Quote Originally Posted by HoreTore View Post
The multi-party system is not the cause of the (few) stalemates you have seen in Europe.

First, we have Belqium. The issue in Belgium isn't due to multiple parties, but rather the countey being split in two, with the two sides unwilling to work with each other. Not because of politics, mind you, but because of the flanders/wallon-thingy. The other source of complications arises when it is a requirement for a new government to have a majority in parliament. In more refined democracies, like Norway, a new government doesn't need to have support, it just needs to not have opposition. Ie. it doesn't need 51% of the representatives to vote in its favour, it just needs to avoid having 51% voting against it.
Is it like Germany's sytem? Meaning, a vote of non-confidence can only succeed if it also appoints a successor at the same time?

Otherwise I don't think it's really different at all, and you're describing a "minority government". Which is perfectly workable until a majority in parliament is fed up and accepts a motion of no-confidence. In many countries (mine included) there's some sort of compulsive taboo against the idea of a minority government though, despite that there are plenty of precedents.

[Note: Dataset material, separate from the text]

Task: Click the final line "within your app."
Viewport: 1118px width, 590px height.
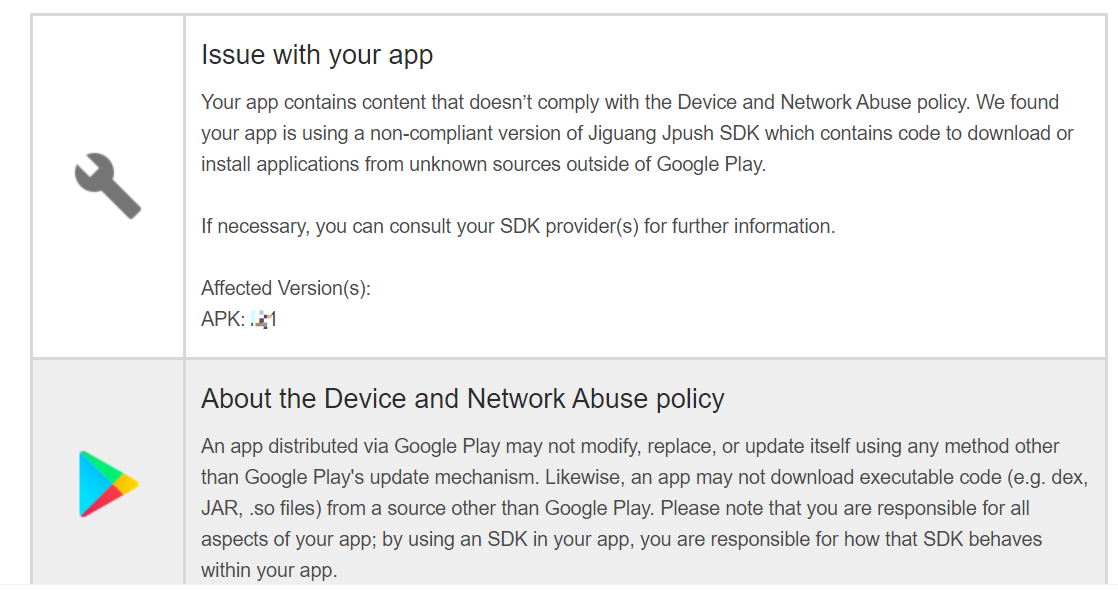Action: tap(269, 570)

Quote Originally Posted by Philipvs Vallindervs Calicvla View Post
Well, before or after the Black Death?

Even so, the fact that serfs could be tempted away from their lords' estates doesn't make their lives "crap" it just means they were at the bottom of the tree and there was room to move up.

I'm not saying it was a wonderful life in rural idyll, but I would think medieval serfs were better off than people during the industrial revolution. For one thing, they appear to have lived longer - Church records for most of the Middle Ages show people marrying in their early to late twenties, 26-28 being the most common irrc. That tells us that people weren't in a desperate hurry to breed and get their children to adulthood before they died.
Probably so, because the industrial revolution was in some ways a revival of serfdom in its most awful sense.

Serfdom is usually understood as being a form of slavery or semi-slavery without the formal label. If we go back to Rome, the legal details of both institutions were different (most importantly, serfs were not "propery") but de facto they were quite similar. The word servi was used to refer to both slaves and serfs with no distinction. In the middle ages the legal specifics differed from place to place and time to time, but the similarity is that the peasants are not inherently unfree like slaves but still have no realistic opportunity to escape from their current social standing, or even their place of residence.

In the industrial revolution it was common practice for a factory owner to monopolise all the goods and services that the common man from the region would need. The laborers were dependent on him for income and were obliged to buy goods and services from him as well. These people, despite being under no restrictions under the law, did not have the means to just pack up and leave try to make a better life elsewhere. This pretty much continued until the late 19th century until laws were passed against this business.

Granted, that just proves that during the height of the industrial revolution life was really really bad. I admit that I don't know a lot about the daily life of commoners in the middle ages. Allthough my impression is that they suffered far, far worse under wars because the slaughter was more local and more indiscriminate.